- Work order: Repeat the listing that follows, character for character, minus the pictures.

- Exercise data:
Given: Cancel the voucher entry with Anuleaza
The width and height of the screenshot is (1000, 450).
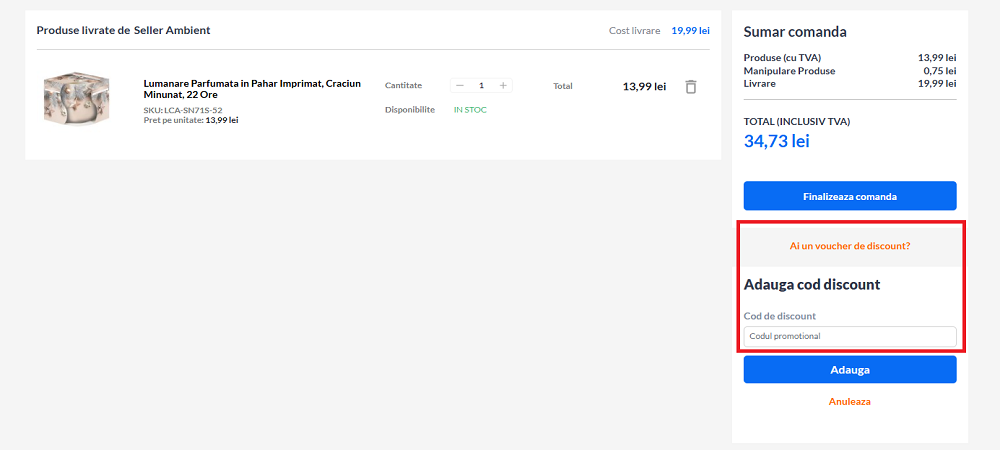Looking at the screenshot, I should pyautogui.click(x=849, y=401).
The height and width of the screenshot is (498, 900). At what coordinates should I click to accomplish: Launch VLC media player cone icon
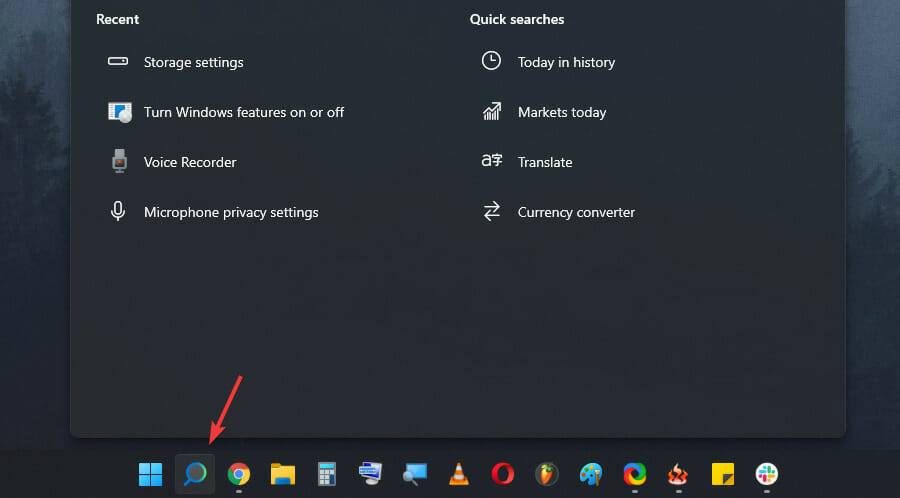pos(459,474)
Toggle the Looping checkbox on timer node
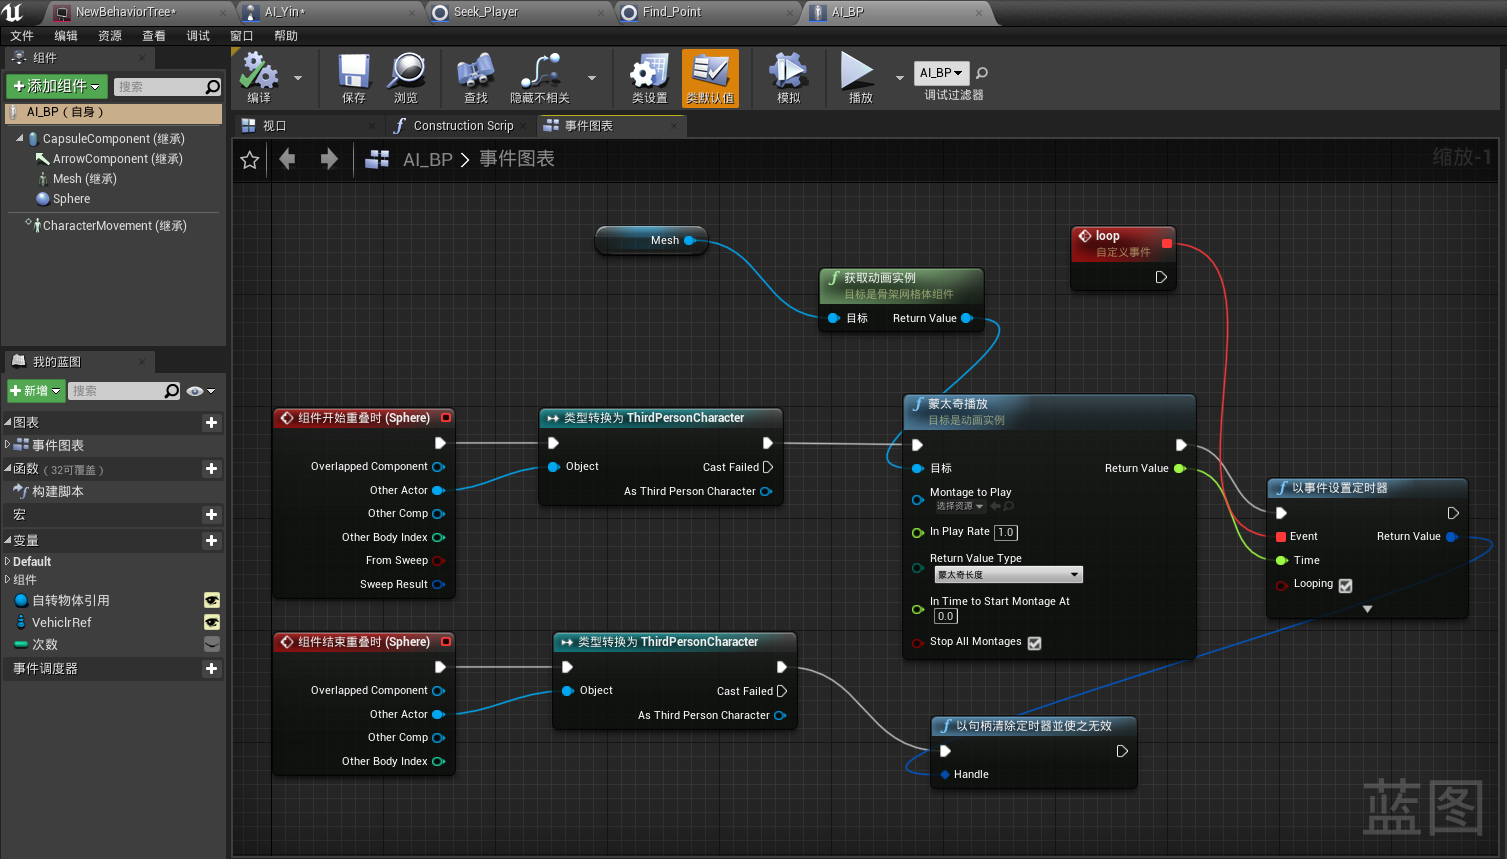The width and height of the screenshot is (1507, 859). coord(1345,585)
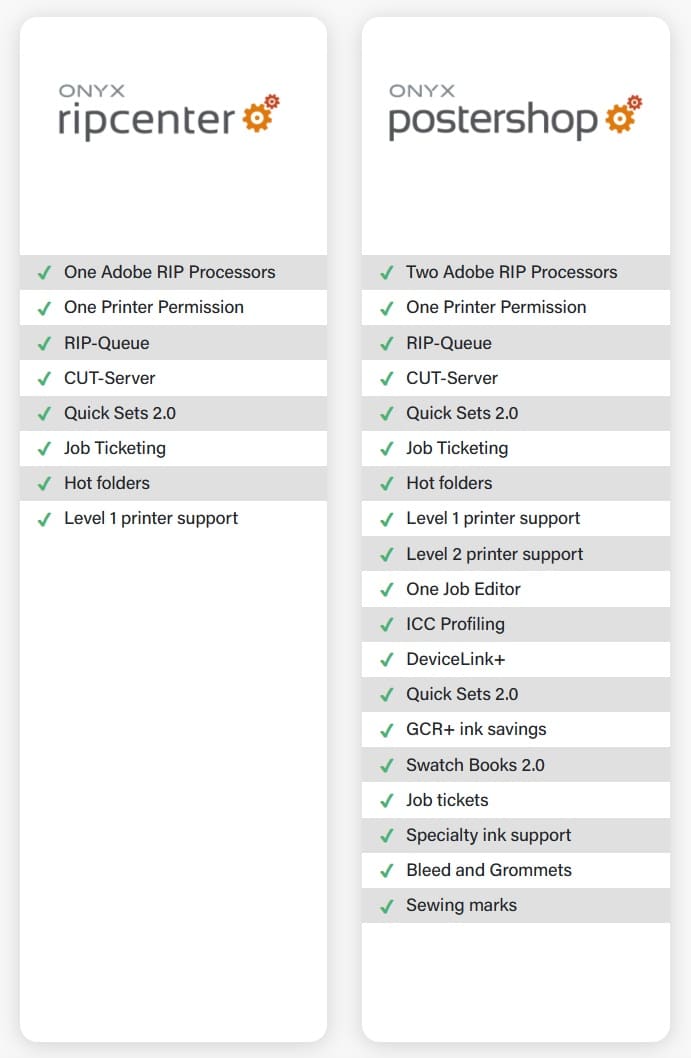Click checkmark beside Level 2 printer support
Viewport: 691px width, 1058px height.
click(x=386, y=555)
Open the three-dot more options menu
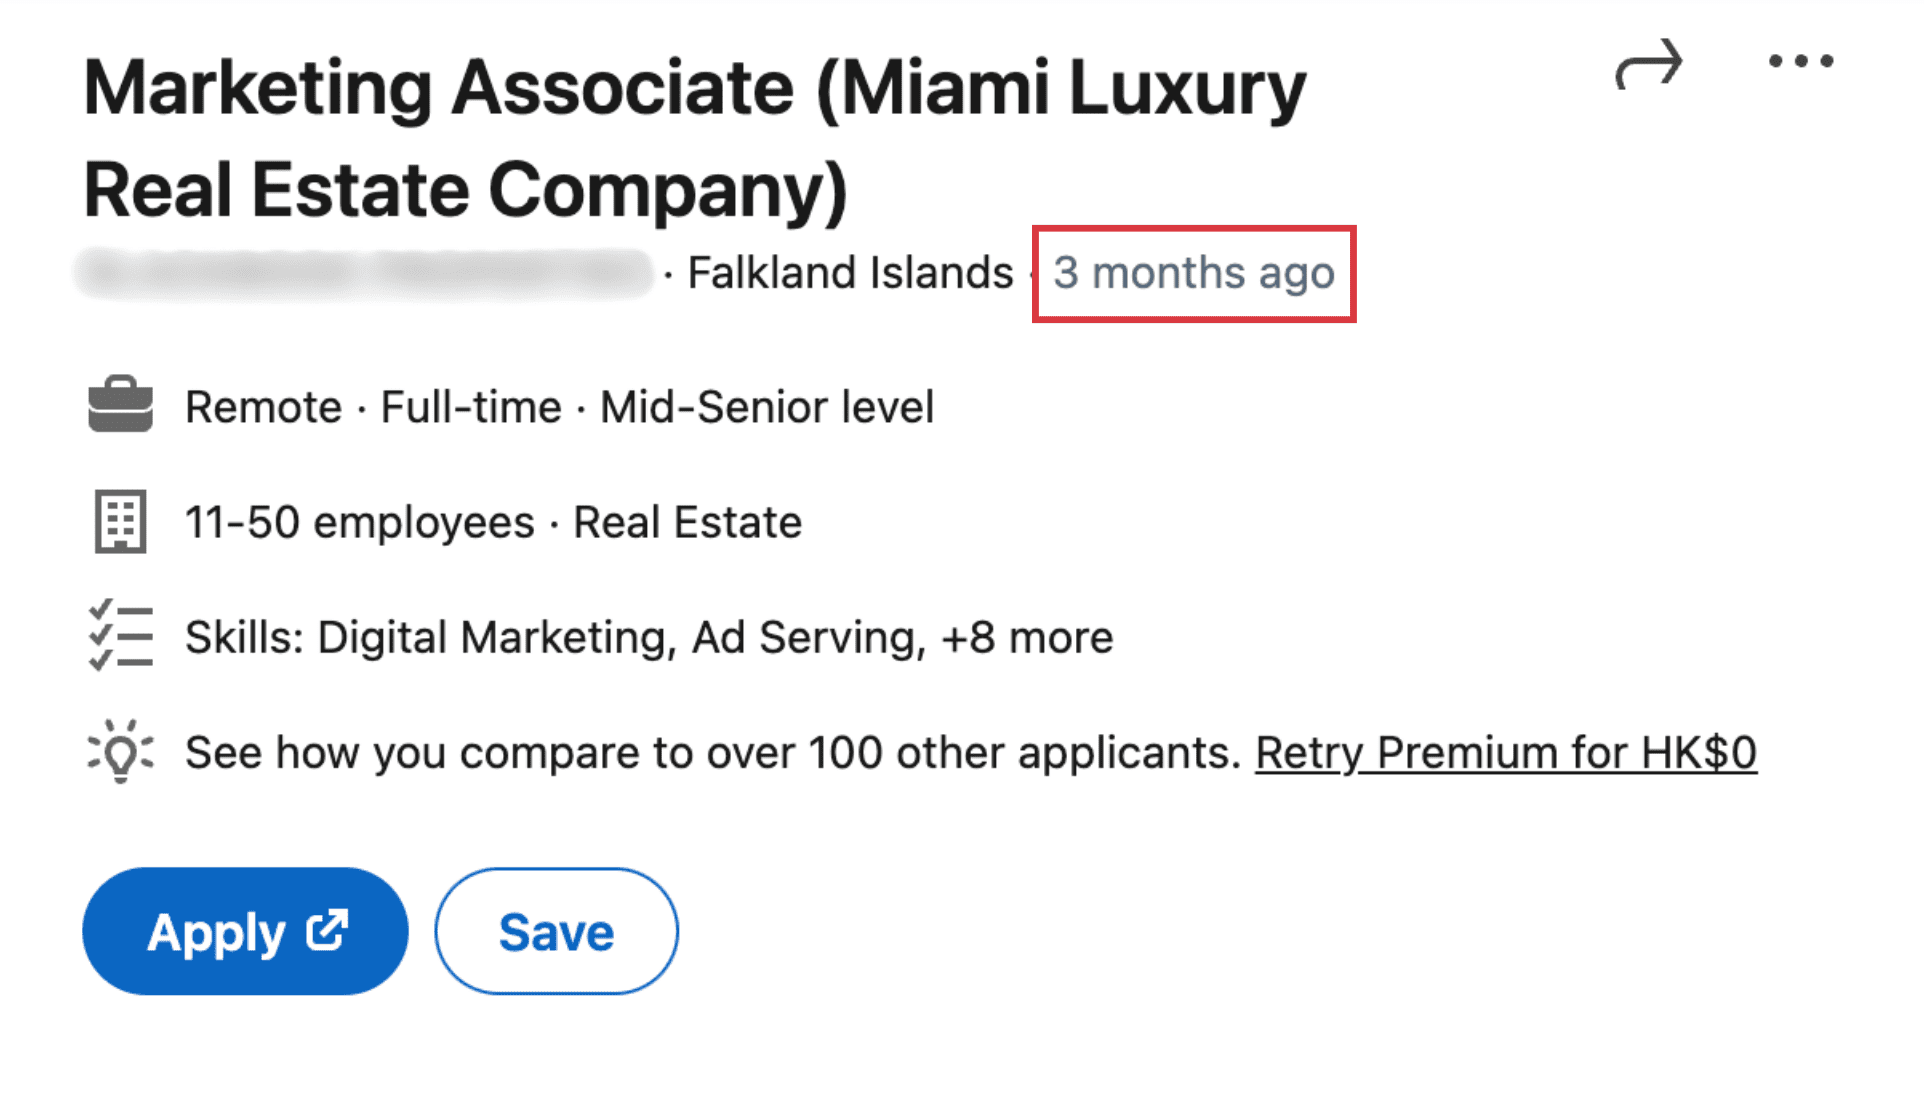 pyautogui.click(x=1800, y=62)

- Written solution:
Given: Cancel the voucher entry with Anuleaza
The width and height of the screenshot is (1000, 450).
Looking at the screenshot, I should pyautogui.click(x=849, y=401).
The height and width of the screenshot is (498, 900). At what coordinates should I click to accomplish: Launch VLC media player cone icon
pos(459,474)
Toggle the Looping checkbox on timer node
The width and height of the screenshot is (1507, 859). coord(1345,585)
Click checkmark beside Level 2 printer support
Viewport: 691px width, 1058px height.
click(x=386, y=555)
Open the three-dot more options menu
 pyautogui.click(x=1800, y=62)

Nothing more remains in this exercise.